#### Records provided ####
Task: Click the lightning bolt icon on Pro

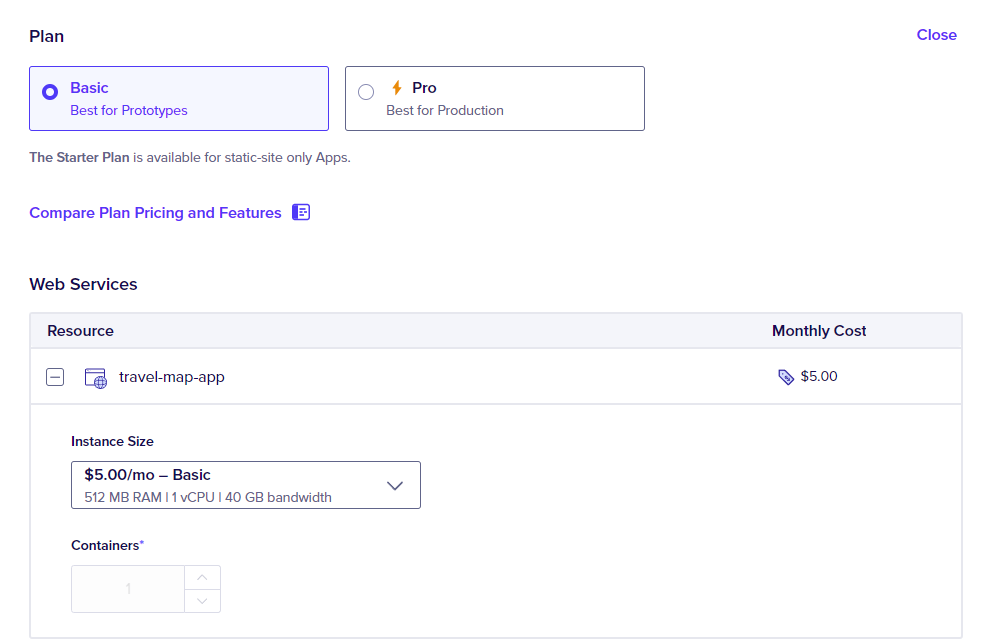Action: click(x=396, y=88)
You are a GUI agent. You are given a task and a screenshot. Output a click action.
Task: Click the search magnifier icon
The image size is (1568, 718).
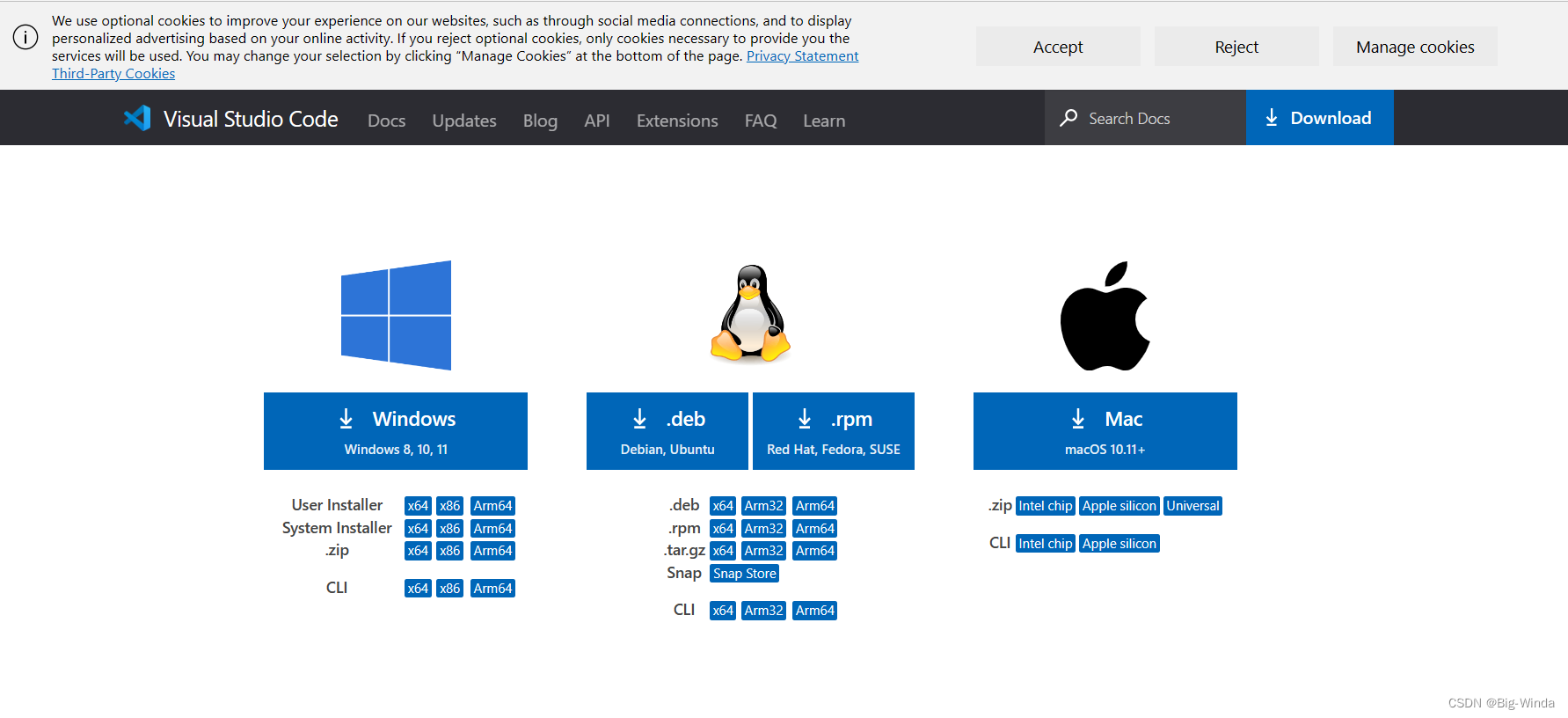1068,118
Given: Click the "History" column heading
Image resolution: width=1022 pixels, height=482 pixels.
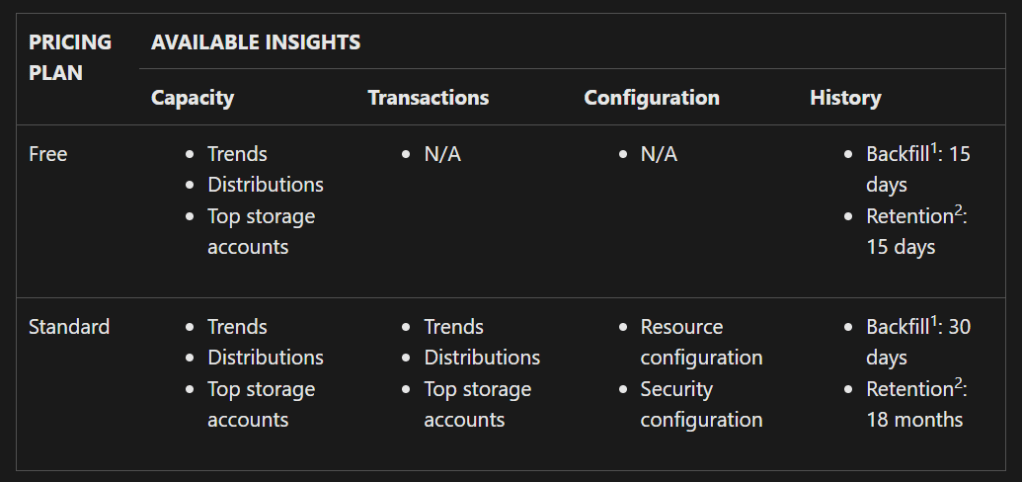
####
→ What to do
With the pictures removed, return all the entries exactly.

→ Written solution
Task: Click the lightning bolt icon on Pro

Action: click(x=396, y=88)
You are a GUI agent. You are given a task and a screenshot. Output a click action.
Task: Click the search magnifier icon
The image size is (1568, 718).
1068,118
Given: Click the "History" column heading
Image resolution: width=1022 pixels, height=482 pixels.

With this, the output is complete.